Eric Miller PROVIDED TO CHINA DAILY
I sit by the bed, holding his withered hand while the old man tells stories in a thick accent I partly understand. He talks, I listen.
I have come to China to work with people I cannot save; they are dying. Some are surprised and happy to have a stranger from afar visit them.
For some, treatment might extend their life for weeks or months, but there is no cure. Medicine can ease pain but the hospice team can help patients face death.
I work with Yangquan You'ai Hospital in Shanxi province. It is a private, not-for-profit hospital founded by a local couple.
My wife, Li Ruoxia, is a native of Shanxi and she set up the hospice care program at the hospital. I have assisted with the program and worked to improve care at the hospital.
When it seems medicine has failed, we do not give up on patients while they live. These final moments are precious.
At first, people said the Chinese would not accept hospice. But later the government declared hospice work necessary and important.
Hospice is a practice around the world. We know how to do the work. Westerners, too, were reluctant to accept hospice care. It is hard to accept that death is inevitable and give up on finding a cure.
I have received a warm welcome in China. Many officials are supportive of our work. Patients and families are grateful. Many family members come back to volunteer with us.
When I see a patient in pain, a family struggling to make the right decisions alone or a doctor pushing for unneeded treatment, I wish the progress would be quicker.

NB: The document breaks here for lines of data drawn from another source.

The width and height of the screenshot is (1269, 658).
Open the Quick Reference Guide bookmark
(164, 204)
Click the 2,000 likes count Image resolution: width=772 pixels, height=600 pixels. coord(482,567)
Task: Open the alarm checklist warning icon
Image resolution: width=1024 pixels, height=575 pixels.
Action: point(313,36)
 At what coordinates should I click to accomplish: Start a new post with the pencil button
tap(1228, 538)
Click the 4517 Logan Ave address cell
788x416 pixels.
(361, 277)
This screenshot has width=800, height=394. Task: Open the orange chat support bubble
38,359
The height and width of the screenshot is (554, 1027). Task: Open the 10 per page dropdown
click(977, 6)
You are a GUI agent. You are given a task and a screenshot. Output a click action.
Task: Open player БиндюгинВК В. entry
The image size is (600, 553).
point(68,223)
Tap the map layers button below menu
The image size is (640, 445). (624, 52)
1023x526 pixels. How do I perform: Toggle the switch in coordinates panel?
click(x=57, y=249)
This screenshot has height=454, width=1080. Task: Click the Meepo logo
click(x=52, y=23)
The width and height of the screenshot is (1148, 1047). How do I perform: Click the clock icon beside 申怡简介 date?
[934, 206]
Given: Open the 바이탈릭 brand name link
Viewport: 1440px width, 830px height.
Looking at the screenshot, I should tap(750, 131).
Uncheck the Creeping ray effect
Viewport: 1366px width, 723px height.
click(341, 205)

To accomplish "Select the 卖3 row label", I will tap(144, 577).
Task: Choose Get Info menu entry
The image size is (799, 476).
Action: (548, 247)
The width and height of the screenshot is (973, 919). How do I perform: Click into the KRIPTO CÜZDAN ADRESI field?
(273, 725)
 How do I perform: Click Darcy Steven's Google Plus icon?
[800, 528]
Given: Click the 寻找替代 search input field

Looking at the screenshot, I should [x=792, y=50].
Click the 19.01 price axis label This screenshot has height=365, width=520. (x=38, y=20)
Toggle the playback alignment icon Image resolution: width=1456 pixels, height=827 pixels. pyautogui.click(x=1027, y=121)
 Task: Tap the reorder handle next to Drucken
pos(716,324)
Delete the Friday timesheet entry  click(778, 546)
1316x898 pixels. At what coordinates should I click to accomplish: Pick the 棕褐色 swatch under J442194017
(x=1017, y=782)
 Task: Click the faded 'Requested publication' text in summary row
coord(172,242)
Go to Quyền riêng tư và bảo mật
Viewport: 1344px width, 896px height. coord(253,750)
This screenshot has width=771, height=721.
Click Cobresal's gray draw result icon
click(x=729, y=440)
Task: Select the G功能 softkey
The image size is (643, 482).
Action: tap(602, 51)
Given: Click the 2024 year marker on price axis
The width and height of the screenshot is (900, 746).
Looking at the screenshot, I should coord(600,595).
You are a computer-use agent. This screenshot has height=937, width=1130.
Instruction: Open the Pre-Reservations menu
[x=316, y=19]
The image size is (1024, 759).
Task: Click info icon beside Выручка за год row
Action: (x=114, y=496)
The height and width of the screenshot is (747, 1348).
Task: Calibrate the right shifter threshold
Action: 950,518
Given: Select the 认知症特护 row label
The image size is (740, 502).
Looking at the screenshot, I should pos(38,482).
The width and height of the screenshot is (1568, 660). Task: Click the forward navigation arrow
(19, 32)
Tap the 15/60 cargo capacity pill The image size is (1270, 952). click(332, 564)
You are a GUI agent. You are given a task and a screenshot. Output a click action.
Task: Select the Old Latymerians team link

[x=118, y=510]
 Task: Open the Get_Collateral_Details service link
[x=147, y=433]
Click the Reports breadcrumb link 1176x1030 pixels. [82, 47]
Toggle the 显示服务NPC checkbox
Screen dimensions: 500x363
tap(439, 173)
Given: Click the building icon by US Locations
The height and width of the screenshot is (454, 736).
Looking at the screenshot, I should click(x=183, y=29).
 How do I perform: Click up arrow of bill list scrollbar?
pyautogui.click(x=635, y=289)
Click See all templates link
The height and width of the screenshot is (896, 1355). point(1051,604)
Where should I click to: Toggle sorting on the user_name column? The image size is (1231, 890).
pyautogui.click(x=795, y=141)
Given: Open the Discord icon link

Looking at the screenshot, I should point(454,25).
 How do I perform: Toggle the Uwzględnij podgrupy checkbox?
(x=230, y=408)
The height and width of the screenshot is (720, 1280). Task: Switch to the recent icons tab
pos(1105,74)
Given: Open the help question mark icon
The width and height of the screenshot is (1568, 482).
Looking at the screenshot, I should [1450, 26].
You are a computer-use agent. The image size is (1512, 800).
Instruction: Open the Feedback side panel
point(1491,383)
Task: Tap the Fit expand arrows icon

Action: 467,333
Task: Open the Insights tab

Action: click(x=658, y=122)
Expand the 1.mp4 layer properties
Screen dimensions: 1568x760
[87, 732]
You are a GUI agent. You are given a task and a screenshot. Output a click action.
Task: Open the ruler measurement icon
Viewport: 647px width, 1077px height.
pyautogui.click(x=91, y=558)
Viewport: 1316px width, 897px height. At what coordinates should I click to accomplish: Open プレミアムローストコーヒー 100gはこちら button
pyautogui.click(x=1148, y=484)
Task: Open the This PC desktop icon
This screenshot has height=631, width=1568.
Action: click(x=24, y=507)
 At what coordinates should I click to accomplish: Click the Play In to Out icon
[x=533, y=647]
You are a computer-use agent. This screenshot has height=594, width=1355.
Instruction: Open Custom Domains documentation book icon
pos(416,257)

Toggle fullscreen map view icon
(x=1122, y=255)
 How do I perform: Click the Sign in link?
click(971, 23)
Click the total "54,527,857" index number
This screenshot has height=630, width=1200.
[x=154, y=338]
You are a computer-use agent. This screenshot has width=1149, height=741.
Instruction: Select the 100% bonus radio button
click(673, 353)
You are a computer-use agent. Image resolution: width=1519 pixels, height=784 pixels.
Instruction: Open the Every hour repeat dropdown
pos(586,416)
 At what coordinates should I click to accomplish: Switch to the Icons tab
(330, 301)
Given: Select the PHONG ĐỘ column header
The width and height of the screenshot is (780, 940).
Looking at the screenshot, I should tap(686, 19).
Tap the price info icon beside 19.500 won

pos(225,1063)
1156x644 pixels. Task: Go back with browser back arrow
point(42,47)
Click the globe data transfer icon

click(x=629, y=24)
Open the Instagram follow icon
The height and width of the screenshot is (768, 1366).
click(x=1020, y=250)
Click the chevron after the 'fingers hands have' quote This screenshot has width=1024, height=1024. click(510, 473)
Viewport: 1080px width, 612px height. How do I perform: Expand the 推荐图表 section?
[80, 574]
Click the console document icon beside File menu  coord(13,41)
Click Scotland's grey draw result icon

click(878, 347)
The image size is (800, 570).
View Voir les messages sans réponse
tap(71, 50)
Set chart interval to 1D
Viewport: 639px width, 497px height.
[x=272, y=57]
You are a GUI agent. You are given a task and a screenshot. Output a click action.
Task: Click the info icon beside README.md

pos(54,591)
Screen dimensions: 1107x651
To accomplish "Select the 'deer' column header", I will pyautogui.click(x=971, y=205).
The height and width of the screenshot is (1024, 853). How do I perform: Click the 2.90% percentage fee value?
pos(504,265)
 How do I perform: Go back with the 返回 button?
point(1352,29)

We are working to make hospices work within Chinese culture. The goal is not to replace families in caring for the dying, but to support the families and help them to provide the best care they can, to be children for a dying parent.
We would like to provide home care, but policies do not support that yet. It would save money, be better for many families and fit well with Chinese filial piety.
The Chinese medical system has developed and improved quickly. It is natural that a system should first treat infectious diseases and then provide acute care.
The time has come to advance in other areas, including hospice. Our hospital also works in preventive care. When foreign doctors visit our patients, it is painful for them to see patients who could have received treatment if diagnosed earlier. Lives and money could have been saved with targeted cancer screenings. People are working on this; I hope that progress can be made quickly.
Some wonder why I am in Shanxi doing this work. My wife is from here and some Americans came here and opened the first hospitals more than 100 years ago. But another reason is that the people of Shanxi matter. The people of Yangquan matter. Small places matter, not just the big cities.
Life needs to improve all over China. Big cities have better care and more resources, so we have come to a small place to do what we can to make things a little better for the people here.
It is a privilege for me to be welcomed to Shanxi, to You'ai Hospital, to the homes of people here and to the sides of the sick and dying. I hope that I am worthy of the friendship of the Chinese people.
The writer is a member of the hospice care program at Yangquan You’ai Hospital in Yangquan city.